シュウイチの懐に入れられている宝玉が血のような赤色に染まり発光し始め、シュウイチは何故この宝玉をリクが厳重に保管しているのか理解した。
「それを、使ったのか」
トモは足の傷口を押さえながらシュウイチが持つ宝玉を見て目を見開き、シュウイチから溢れるように放出される精神力に気圧される。
「それを安易に使用するな、それの危険性がお前にはわからないのか!」
「いや、わかるさ。これはドーピング薬みたいなモノだ、使い過ぎれば身を滅ぼすし使えば副作用が出るだろうな」
ハクが激昂しながらシュウイチに忠告するが、シュウイチも宝玉の能力を見て大方副作用があるだろうとは予想していたし、そもそもシュウイチの意思で宝玉が発動したのではなく、宝玉は勝手にその効果を発動したのだ。
宝玉の効果は二つ、精神集中の必要がなくなる事と、瞬間的に引き出せる精神力を爆発的に増加させることが出来ることだ。
つまり現在シュウイチは精神集中をせずに、隙を作らず全ての技をいつも以上の威力で発動する事ができる。

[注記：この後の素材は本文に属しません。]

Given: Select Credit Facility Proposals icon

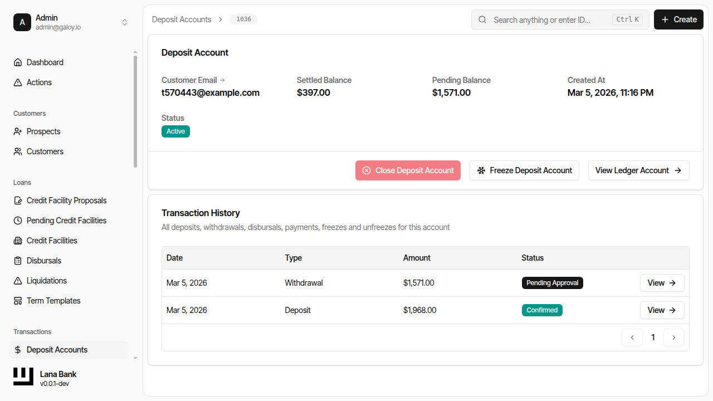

シュウイチは宝玉を発動させたまま悠長に行動するのは流石にマズイと思ったのか、即座に避けようのない最大級の技を放つことにした。
「黒流覇」
繊細な炭素の操作が必要のないその技は単純故に、宝玉とは相性は良い。360度全ての空間に膨大な量の炭素を出現させ、全て例外なく炭素の波に沈めるという単純極まりないその技により視界全ては闇に呑まれ、シュウイチから半径1キロ以内にいるものは一部を除き圧殺された。
「流石にあれだけ精神力を高めれば、命の危機を感じてはね起きるか」
シュウイチの口元から血が流れるが、シュウイチは気にせず目の前の赤い顔をした男に笑顔で話しかけた。